- Data provided:

------------------------------

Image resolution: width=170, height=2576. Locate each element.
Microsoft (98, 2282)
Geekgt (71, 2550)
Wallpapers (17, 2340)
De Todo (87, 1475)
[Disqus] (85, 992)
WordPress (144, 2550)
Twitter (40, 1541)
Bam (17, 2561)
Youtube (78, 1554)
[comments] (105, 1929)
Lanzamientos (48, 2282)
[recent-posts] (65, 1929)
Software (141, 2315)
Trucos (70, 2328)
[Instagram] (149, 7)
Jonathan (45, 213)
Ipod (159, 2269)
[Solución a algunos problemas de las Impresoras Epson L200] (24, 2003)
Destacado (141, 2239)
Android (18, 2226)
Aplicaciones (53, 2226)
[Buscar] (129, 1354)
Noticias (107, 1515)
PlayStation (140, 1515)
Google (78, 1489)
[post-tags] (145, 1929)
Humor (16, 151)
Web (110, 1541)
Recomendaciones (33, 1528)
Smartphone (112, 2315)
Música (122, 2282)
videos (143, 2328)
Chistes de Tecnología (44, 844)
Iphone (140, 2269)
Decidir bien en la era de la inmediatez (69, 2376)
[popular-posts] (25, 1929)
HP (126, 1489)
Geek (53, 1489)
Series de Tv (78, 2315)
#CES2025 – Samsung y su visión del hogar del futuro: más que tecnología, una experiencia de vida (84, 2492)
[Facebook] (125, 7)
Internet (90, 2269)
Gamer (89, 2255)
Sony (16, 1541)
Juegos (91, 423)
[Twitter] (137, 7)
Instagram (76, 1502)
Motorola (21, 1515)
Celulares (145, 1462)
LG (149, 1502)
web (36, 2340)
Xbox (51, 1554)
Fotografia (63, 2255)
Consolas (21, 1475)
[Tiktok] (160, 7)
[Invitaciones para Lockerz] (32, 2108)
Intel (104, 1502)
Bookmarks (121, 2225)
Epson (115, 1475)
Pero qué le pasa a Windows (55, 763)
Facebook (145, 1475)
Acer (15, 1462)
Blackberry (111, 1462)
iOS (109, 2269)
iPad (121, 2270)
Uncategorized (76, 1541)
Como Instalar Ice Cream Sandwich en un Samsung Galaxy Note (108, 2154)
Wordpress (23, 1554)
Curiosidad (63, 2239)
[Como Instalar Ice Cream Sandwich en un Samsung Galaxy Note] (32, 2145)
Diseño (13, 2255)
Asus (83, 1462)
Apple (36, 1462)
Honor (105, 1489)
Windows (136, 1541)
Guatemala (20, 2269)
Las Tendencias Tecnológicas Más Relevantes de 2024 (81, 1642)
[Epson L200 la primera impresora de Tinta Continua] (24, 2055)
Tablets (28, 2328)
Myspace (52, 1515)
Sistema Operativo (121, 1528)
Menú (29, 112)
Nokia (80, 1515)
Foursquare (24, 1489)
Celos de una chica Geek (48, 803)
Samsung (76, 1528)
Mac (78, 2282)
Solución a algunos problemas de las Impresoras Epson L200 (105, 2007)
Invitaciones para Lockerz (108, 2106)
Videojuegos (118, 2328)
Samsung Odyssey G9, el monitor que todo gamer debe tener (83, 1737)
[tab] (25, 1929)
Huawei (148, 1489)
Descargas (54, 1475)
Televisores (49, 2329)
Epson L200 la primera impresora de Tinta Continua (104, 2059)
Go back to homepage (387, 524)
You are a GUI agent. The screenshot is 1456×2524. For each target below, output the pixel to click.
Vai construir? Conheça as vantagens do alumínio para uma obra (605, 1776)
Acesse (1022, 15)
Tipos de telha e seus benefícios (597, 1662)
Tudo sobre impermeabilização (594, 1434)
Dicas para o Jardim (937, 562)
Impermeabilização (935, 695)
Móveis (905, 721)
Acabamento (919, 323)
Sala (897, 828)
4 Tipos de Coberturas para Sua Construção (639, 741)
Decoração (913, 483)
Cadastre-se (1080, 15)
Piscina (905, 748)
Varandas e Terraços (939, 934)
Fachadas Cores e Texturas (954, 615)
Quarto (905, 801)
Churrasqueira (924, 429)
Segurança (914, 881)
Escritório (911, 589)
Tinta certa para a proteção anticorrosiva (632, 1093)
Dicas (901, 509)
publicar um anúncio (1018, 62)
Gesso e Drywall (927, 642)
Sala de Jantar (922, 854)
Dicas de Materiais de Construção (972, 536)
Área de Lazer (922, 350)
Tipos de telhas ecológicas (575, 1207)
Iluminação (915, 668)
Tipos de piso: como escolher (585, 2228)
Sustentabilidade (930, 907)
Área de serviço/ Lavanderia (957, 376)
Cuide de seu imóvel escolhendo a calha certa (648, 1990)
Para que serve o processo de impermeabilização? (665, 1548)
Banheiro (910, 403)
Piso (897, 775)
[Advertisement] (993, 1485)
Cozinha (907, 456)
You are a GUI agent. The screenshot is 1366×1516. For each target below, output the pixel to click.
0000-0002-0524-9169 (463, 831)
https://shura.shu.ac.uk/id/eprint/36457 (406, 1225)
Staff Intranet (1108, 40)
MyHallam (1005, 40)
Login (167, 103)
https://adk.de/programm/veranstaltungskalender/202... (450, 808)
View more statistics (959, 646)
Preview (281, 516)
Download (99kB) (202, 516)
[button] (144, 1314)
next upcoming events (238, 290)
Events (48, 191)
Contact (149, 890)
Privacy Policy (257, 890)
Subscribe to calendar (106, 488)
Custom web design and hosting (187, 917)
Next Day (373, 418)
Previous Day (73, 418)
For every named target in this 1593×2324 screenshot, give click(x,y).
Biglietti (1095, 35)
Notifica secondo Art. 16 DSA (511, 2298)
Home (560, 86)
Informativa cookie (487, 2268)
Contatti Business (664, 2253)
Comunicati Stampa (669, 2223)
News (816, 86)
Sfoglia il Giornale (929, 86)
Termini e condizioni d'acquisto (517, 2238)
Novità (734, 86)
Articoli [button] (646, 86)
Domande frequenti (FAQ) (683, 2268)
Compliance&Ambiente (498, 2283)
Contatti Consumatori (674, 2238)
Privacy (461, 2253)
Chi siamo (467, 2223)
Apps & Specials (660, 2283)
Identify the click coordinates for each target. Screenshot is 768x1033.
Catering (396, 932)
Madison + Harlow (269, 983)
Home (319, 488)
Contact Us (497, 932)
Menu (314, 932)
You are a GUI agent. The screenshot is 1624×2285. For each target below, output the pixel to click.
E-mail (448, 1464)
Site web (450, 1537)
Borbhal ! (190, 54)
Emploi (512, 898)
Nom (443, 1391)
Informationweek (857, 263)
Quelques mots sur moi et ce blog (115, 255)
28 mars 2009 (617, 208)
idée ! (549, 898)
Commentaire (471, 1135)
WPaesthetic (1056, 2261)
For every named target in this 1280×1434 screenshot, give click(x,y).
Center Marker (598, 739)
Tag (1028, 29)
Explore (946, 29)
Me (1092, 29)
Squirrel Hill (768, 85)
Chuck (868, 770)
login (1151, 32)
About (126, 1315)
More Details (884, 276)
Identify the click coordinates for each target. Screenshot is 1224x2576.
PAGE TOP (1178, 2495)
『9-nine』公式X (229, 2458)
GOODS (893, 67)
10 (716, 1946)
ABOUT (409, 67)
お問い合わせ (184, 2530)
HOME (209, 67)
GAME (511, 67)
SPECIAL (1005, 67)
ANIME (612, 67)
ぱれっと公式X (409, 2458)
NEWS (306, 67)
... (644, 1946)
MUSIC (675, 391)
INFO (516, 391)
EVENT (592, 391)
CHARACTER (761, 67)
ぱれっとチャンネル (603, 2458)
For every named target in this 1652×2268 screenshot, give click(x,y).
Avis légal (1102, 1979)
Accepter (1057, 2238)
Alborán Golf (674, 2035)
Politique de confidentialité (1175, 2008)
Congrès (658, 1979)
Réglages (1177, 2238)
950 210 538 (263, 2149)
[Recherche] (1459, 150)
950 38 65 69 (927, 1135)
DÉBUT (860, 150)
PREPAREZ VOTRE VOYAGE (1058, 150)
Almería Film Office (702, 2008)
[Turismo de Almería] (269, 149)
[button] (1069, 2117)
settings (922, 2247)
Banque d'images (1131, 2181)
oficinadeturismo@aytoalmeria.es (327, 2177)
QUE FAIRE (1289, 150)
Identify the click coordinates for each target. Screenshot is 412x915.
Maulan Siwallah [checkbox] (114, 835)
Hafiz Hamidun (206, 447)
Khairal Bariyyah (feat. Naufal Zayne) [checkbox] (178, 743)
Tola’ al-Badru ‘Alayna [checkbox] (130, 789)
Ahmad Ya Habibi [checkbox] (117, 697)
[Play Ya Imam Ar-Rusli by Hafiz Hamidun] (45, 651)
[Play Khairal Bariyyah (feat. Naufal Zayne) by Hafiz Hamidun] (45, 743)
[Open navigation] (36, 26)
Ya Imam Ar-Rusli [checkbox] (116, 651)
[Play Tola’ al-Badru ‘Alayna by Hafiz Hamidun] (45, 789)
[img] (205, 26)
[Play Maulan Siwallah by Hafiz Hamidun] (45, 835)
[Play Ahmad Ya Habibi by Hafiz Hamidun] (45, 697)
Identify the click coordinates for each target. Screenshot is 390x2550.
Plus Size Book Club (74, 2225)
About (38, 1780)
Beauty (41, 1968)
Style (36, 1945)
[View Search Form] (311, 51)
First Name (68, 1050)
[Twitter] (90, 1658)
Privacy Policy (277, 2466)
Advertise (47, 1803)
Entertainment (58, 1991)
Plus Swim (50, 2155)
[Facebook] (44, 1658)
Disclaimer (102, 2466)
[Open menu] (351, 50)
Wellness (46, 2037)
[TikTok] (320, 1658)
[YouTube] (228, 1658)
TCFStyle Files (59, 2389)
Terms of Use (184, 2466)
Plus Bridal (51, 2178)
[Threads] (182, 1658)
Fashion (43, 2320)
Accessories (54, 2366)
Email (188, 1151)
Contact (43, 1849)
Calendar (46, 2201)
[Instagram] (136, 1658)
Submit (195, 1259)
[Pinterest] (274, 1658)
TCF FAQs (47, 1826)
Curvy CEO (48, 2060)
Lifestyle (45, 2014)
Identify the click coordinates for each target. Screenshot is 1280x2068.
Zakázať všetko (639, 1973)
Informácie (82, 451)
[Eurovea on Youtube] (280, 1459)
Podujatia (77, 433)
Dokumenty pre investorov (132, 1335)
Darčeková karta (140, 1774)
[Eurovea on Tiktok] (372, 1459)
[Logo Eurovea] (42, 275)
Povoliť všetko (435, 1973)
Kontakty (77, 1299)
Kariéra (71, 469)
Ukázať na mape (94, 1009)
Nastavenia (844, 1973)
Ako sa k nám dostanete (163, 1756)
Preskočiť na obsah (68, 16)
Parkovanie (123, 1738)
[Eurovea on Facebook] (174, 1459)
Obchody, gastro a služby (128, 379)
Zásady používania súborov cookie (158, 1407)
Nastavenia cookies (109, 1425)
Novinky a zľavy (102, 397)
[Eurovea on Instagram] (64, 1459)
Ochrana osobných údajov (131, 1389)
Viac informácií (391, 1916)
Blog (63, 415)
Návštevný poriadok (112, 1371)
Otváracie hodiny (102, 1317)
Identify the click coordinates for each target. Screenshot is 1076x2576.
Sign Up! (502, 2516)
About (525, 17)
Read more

------------------------------

- Task goal:
Lines to set down from above: the line with "Wellness (46, 2037)", the line with "Calendar (46, 2201)", and every line between, each exactly as written.

- Result for this task:
Wellness (46, 2037)
[TikTok] (320, 1658)
[YouTube] (228, 1658)
TCFStyle Files (59, 2389)
Terms of Use (184, 2466)
Plus Bridal (51, 2178)
[Threads] (182, 1658)
Fashion (43, 2320)
Accessories (54, 2366)
Email (188, 1151)
Contact (43, 1849)
Calendar (46, 2201)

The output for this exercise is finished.